Study of ischemia modified albumin (IMA) as a biomarker in hypertensive retinopathy
Background. Hypertension (HTN) is one of the leading causes of morbidity and mortality worldwide. A prompt diagnosis and treatment of hypertensive retinopathy (HR), the leading complication of HTN is pivotal for a better visual outcome. Increased blood pressure on its own cannot fully clarify the development of retinal alterations, therefore an additional pathogenetic mechanism, such as oxidative stress, might be inquired.
The aim of the study was to evaluate the changes in the level of ischemia modified albumin (IMA) in the serum and tears of HR patients in order to establish the predictive value of IMA for the HR progression.

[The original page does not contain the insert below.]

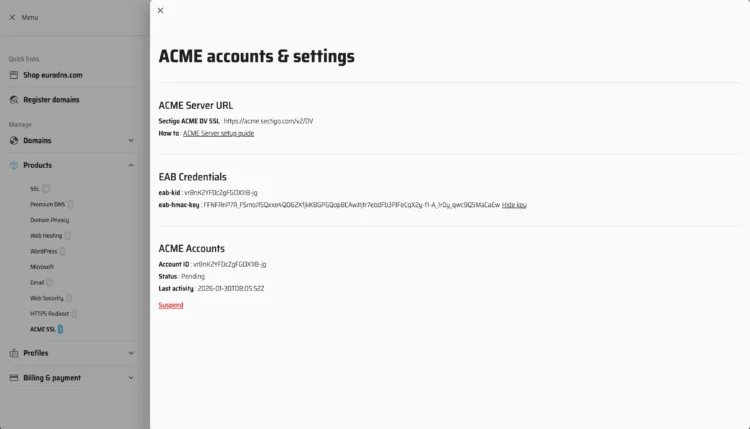Close the ACME accounts & settings panel
Screen dimensions: 750x429
tap(160, 11)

Methods. Serum and tear samples for the measurement of IMA were collected from 90 patients detected primarily with HR, who were not taking any antihypertensive or other drug that could influence the results of the study, divided according to the Keith-Wagener classification into GI ‒ 36 patients with HR grade I, GII ‒ 35 with HR grade II and GIII ‒ 19 with HR grade III. Serum and tear IMA levels were assessed using the Co2+ binding method (Gudumac V. et al., 2009) and expressed as median and interquartile range. Kruskal-Wallis and Mann-Whitney nonparametric tests were used to compare the groups and the Spearman correlation coefficient was calculated (SPSS 23.0), with p<0.05 being statistically significant.

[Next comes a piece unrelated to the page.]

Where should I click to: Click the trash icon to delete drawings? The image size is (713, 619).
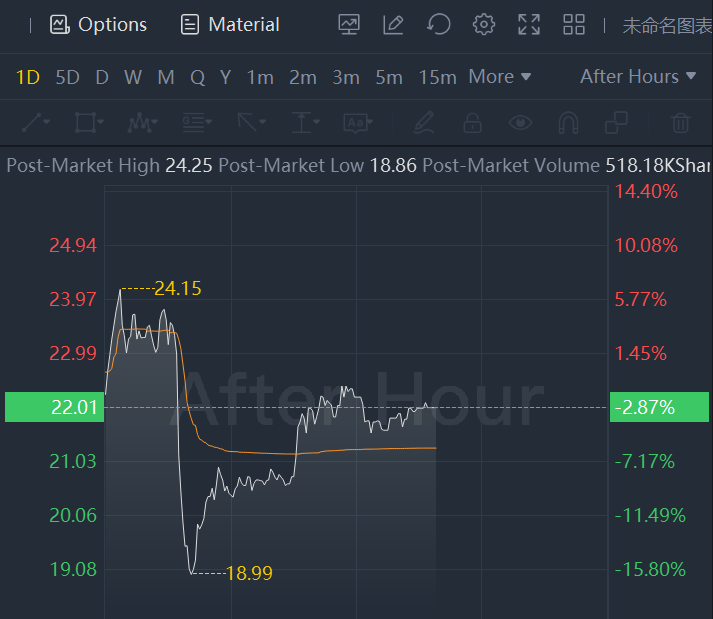(x=681, y=123)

Results. The groups showed a statistically significant difference in serum IMA (p=0.006), the values increasing in parallel with the progression of HR. The serum IMA level in GII increased compared to GI (+3%; 239.06 µM/L (IQR 75.58) vs 231.77 µM/L (IQR 104.09), p=1.00), as well as in GIII patients compared to GII (+17%; 277.67 µM/L (IQR 88.72) vs 239.06 µM/L (IQR 75.58), p=0.04). There were no differences in IMA content (p=0.160), between groups in the tears. No correlations were found between serum and tear IMA levels (p=0.134), but serum IMA showed a significant moderate strength, positive correlation with the degree of HR (r=0.307**, p=0.003).
Conclusion. A progressive enhancement in serum IMA level as HR advanced was identified. Thereby, the results suggest the potential relevance of serum IMA as a sensitive and early biomarker useful for grading and optimal treatment of the patients with HR.